The Liverpool-born fighter suffered his first loss in 16 professional bouts after being floored by a right hook to the side of the head from the 41-year-old in the second round of their February fight.
He immediately asked for a re-match and the pair will meet again at the same venue, Liverpool's Echo Arena, on July 6 - Price's 30th birthday.
But it will be a different Price who enters the ring on that night.
"It did shake me up and I was gutted. I put a brave face on and tried my best not to feel sorry for myself," he said.
"It is human nature: if you have a setback it is going to affect your confidence but it is how you overcome it.
"I didn't shed a tear but I was trying to keep myself busy and my mind occupied, doing anything I could to not think about it.
"But when I went to bed at night I was just laying there thinking about it non-stop.
"I still think about it now but nowhere near as much because I can't look back.
"This fight is going to define my career in terms of how I come back from such a devastating defeat.
"When I win this re-match it will make people sit up and take notice over how I've responded in adversity and that is going to prove I am going on to become a great heavyweight.
"Without bad times you wouldn't know good times - it was a bad time but it will make victory on July 6 the best feeling ever.
"I do believe I am going to redeem myself."
Price insists he has learned some valuable lessons from that defeat in February.
He thinks it was the wake-up call he needed to take his game to the next level after admitting he had become "drunk" on his own success.
"I've been reflecting on the fight and have come to the conclusion that if what happened didn't happen then it was going to happen in the next three or four fights because of the way I was mentally," he added.
"I thought I was just going to have to get fit in the gym, turn up, get in the ring and knock him out.
"You can do that at domestic level but you can't do it at the world level - which I found out the hard way.
"If I had carried on as I was it was just a formality because you get drunk on your own success and become complacent - maybe it happened at the right time.
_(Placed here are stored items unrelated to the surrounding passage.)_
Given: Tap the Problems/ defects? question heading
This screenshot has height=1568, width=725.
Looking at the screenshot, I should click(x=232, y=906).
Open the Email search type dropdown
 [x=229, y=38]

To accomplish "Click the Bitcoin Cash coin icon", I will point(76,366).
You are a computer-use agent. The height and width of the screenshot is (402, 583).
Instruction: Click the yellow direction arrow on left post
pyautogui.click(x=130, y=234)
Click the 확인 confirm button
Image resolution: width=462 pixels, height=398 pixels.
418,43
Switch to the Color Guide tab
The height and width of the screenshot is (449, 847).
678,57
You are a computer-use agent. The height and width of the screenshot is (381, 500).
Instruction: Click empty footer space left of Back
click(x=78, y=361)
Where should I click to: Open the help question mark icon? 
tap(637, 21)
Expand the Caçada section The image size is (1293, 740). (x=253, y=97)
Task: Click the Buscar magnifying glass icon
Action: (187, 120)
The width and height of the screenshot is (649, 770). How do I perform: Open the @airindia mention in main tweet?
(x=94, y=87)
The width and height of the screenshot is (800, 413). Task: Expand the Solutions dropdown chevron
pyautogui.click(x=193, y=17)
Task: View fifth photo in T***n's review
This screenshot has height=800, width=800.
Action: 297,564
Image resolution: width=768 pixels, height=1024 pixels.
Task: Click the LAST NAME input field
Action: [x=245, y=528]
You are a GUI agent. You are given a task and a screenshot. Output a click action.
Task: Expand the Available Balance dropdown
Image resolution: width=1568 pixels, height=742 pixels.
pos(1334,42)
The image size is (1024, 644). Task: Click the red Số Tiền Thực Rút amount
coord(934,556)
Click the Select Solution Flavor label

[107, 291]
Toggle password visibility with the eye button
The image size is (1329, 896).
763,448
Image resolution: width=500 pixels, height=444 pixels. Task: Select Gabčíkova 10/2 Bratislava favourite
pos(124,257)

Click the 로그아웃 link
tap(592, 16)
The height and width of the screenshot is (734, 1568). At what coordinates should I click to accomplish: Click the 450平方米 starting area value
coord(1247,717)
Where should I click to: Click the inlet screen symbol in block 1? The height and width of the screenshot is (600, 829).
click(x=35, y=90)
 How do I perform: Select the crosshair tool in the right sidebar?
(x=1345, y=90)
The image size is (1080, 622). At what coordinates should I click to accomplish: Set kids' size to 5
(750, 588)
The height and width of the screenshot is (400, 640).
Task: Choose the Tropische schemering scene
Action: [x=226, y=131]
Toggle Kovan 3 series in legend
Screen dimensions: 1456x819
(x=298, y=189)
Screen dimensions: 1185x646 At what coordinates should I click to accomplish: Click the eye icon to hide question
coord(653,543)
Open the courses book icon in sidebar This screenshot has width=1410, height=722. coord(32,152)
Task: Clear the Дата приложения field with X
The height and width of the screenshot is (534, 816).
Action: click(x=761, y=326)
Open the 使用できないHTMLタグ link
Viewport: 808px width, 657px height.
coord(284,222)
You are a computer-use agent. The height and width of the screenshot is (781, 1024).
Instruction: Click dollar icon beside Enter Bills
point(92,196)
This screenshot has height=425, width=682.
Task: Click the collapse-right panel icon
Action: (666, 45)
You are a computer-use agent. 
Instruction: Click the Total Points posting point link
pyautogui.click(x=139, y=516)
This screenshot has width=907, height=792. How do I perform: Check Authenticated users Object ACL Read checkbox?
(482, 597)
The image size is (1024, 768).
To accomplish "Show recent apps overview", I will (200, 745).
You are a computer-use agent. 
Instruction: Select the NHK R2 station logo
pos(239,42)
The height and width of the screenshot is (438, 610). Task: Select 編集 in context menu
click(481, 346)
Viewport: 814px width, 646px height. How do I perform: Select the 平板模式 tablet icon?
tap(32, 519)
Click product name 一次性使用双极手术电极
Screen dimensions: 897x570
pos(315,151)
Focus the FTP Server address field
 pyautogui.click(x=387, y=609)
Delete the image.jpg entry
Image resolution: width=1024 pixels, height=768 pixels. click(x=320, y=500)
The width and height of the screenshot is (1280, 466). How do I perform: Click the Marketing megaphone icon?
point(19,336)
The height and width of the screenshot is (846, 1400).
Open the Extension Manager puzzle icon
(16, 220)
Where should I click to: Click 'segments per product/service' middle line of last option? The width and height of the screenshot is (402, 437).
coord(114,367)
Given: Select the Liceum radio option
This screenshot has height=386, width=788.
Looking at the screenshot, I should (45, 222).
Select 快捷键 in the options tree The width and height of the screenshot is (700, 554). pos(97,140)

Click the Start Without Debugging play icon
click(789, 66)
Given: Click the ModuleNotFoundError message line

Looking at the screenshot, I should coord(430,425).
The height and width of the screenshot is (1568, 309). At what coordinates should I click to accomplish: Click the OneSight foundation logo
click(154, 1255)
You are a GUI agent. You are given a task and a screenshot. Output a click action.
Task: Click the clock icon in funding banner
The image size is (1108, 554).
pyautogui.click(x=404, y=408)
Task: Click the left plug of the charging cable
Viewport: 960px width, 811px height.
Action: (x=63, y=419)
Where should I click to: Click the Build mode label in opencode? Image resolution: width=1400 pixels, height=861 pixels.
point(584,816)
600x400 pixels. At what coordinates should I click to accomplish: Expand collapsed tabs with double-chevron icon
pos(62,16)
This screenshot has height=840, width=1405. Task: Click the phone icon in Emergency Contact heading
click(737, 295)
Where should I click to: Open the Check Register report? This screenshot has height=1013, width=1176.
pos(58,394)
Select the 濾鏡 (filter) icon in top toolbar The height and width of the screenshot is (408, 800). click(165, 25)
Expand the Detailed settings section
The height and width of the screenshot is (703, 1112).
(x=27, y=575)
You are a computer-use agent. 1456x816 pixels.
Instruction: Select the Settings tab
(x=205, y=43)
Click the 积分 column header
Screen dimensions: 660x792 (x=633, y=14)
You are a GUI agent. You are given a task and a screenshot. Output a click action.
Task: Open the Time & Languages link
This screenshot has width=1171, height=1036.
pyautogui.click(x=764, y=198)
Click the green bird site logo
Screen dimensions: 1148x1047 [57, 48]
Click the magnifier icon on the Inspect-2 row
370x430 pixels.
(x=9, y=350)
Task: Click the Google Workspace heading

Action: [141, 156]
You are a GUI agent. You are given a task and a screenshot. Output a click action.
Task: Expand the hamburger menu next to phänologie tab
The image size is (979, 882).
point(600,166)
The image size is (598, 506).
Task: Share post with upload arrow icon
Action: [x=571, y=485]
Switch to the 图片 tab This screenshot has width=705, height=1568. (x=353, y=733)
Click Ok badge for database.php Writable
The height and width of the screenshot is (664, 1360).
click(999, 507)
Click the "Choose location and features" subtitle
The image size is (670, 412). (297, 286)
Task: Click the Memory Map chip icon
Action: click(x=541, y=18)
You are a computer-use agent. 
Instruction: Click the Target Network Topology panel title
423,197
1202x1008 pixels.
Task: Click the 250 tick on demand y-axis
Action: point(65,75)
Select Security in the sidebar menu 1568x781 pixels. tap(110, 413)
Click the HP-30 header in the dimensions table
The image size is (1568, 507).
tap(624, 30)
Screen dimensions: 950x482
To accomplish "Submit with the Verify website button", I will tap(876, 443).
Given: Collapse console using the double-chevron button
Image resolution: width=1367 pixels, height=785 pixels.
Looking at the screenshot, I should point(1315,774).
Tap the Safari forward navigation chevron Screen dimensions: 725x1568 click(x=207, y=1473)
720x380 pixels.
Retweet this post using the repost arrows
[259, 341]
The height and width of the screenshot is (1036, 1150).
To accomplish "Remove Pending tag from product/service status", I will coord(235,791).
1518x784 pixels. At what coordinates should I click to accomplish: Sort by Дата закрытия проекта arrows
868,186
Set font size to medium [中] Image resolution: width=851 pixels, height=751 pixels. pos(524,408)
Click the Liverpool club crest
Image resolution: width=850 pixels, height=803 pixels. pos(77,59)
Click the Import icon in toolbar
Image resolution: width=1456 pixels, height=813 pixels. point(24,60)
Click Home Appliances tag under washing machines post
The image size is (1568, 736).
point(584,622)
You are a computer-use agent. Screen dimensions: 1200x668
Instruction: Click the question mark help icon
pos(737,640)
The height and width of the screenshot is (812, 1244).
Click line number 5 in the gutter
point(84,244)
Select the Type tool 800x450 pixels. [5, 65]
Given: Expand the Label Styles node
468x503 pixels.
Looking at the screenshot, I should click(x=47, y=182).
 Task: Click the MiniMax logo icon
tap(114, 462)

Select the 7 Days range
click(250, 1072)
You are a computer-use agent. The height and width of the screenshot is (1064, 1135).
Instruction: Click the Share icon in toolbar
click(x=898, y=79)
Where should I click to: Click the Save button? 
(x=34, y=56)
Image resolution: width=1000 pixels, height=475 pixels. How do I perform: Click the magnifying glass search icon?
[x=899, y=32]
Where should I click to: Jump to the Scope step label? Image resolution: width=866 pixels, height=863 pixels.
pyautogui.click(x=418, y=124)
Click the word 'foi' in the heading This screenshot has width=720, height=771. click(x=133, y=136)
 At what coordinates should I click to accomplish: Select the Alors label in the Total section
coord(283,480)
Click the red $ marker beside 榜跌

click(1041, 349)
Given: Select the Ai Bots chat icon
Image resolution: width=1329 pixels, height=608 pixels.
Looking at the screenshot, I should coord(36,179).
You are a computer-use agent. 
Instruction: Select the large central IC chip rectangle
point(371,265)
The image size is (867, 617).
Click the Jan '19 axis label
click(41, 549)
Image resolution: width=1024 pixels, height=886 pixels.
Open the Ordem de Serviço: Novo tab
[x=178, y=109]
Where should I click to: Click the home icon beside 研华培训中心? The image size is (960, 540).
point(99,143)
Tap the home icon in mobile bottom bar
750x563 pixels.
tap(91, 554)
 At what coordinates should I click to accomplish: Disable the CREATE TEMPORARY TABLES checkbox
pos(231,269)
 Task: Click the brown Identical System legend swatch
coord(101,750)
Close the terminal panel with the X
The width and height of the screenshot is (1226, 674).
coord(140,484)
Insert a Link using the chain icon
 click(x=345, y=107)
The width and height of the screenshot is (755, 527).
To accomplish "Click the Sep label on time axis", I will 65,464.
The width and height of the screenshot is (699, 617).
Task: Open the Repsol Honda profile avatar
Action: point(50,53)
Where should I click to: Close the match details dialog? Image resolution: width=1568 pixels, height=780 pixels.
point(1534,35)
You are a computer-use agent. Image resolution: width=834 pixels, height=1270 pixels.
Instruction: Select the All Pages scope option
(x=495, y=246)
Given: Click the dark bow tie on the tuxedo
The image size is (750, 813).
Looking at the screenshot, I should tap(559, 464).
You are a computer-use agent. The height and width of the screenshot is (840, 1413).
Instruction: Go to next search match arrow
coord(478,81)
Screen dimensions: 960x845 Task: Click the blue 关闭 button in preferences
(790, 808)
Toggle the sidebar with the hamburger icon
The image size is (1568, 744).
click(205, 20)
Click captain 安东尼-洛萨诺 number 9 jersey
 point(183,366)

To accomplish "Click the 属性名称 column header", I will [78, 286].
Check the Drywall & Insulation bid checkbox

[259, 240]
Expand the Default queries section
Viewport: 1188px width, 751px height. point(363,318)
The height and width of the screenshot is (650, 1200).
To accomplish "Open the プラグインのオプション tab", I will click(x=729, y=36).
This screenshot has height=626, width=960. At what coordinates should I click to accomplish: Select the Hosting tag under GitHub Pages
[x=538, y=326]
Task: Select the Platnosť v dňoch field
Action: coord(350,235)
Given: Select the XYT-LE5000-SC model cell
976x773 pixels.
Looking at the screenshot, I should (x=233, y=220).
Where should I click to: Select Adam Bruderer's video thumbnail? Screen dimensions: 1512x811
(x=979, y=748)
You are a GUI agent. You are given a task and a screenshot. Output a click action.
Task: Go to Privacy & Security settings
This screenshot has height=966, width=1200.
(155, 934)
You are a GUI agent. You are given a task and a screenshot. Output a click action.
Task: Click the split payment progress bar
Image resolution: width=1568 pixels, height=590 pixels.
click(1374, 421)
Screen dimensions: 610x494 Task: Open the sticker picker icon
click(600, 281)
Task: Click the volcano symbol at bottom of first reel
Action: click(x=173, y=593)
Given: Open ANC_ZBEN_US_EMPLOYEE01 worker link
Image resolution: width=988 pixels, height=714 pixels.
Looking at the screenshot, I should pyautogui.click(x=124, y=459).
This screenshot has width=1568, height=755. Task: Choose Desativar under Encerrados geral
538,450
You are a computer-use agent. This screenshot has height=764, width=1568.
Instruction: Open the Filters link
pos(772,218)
"It is a lesson learned. Twelve months down the line I'll be able to say I'm glad it happened then but I can't say it now because I haven't avenged the defeat.
"I know there is massive pressure on me because it is make-or-break but I've gone past feeling the pressure now.
"If you lose a fight people lose interest but as soon as I get back to winning ways I am right back in the heavyweight mix."
Price has just returned from a three-week training camp in Canada with former world heavyweight champion Lennox Lewis.
"It was an eye-opener and it gave me a fresh outlook," added the Liverpool boxer.
"I knew there was a level of training that existed at that level - and we always work hard - but we got to see first-hand what the best of the best must have done when he was at the top of his game.
"It was good to talk to Lennox about his personal experiences and how he'd had to face people who had beaten him and gain revenge.
"It came at just the right time for this fight. I can only benefit from what he has passed on to me."